**WHAT YOU NEED TO DO**. Rewrite the part of the article on Danish identity starting at "Measured with this" and ending at "Hede in 1850.", changing "surveys" to "polls".
** Start of PROVIDED TEXT **
This article was originally published in Danish on September 22, 2016.
A Danish passport does not make anyone a Dane! On this basis, nationalists have always rejected the integration of foreigners into Danish society. A people’s community is not based on a random piece of paper, but on a millennia-old community of destiny and culture, where the collective consciousness of the people is expressed in literature, music, art, religion and folk traditions.
The opportunity to become part of the Danish community is something you are given as a cradle gift, but this does not mean that this community is something that will always exist and that you are automatically accepted into at birth. Neither birthright nor language is sufficient. Danishness is not something you can take for granted! Throughout history, the Danish people have always had to fight for their identity, and they still do, and in the same way, the individual must also make a conscious effort to earn a place in the community.
Buying a silly hat and cheering for the Danish national football team or for a “Danish” boxer of anything but Danish origin does not qualify you as a Dane. Being Danish means living in and with the ancient cultural heritage of the Danish people. This heritage is the property of Danish people, created by our ancestors through the chain of generations as a mirror of their soul – and thus also as a mirror of our soul. It is something that no stranger can ever claim or share. It is not something you can learn – it is something you feel.
But a culture is and must be a living thing – something to be lived. If it is not lived, it dies! If Danish people can no longer feel it, no longer nurture and develop it and no longer live in it, it ceases to exist. The Danish literary historian and philosopher Harald Nielsen has said about the homeland:
“The homeland is a thought. When it is no longer thought, it dies”.
The same goes for culture as a whole.
If you just want to live your life in the international pop culture of the American plastic world without caring about your potential Danishness, you are not worthy to call yourself Danish. Being Danish means reading and honoring Danish literature, knowing and singing Danish songs and knowing and passing on Danish history to future generations. Being Danish means being able to identify with the culture, traditions and ways of life of our ancestors and to pass these on so that future generations can grow up Danish and contribute to the further development of this culture by creating within its framework.
Measured with this cubit, it is unfortunately doubtful whether you can still talk about a Danish people at all. Once upon a time, television had two independent surveys on the streets. One was about the Egtved Girl, the other about the Isted Lion. None of the young people questioned had the slightest idea who this girl was or what kind of lion it could possibly be. “Something with a lion in Istedgade,” suggested one, revealing an abysmal lack of connection with the historical awareness of the Danish people who gave Istedgade its name in memory of the Battle of Isted Hede in 1850.
** End of PROVIDED TEXT **
** Start of COLLECTED DATA **
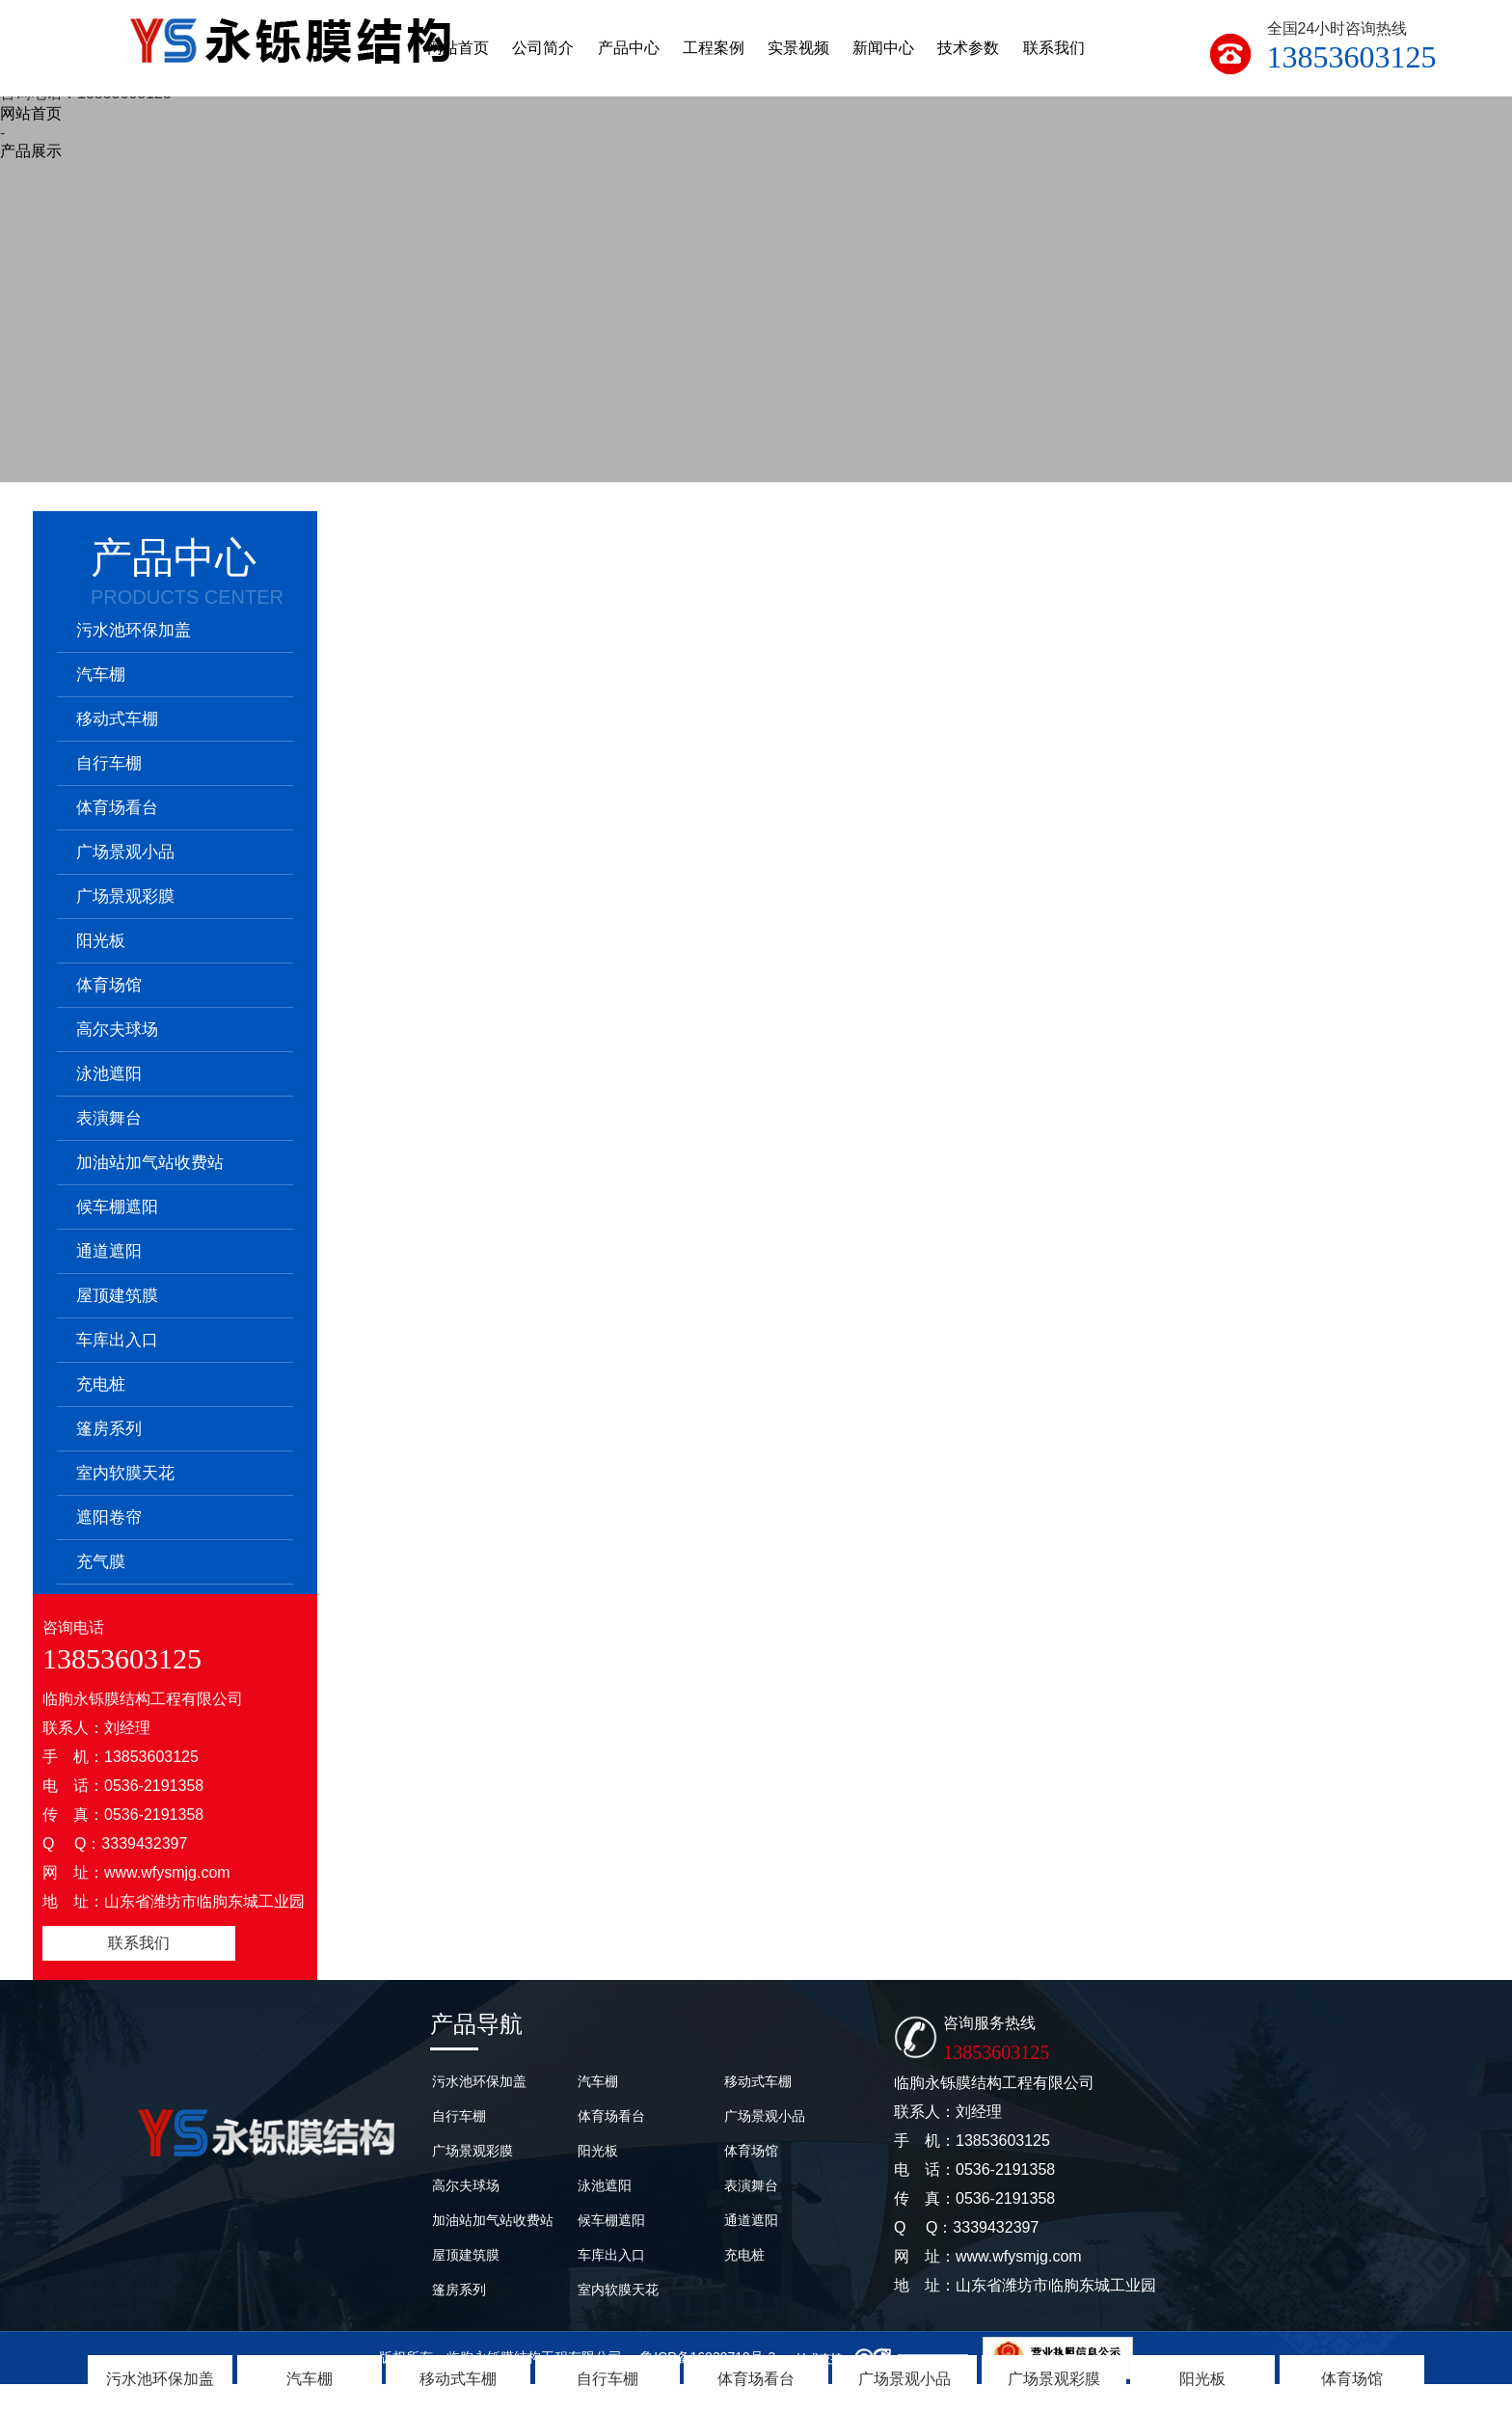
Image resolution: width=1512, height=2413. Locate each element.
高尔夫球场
** End of COLLECTED DATA **
**REPLY TO THE TASK**.
Measured with this cubit, it is unfortunately doubtful whether you can still talk about a Danish people at all. Once upon a time, television had two independent polls on the streets. One was about the Egtved Girl, the other about the Isted Lion. None of the young people questioned had the slightest idea who this girl was or what kind of lion it could possibly be. “Something with a lion in Istedgade,” suggested one, revealing an abysmal lack of connection with the historical awareness of the Danish people who gave Istedgade its name in memory of the Battle of Isted Hede in 1850.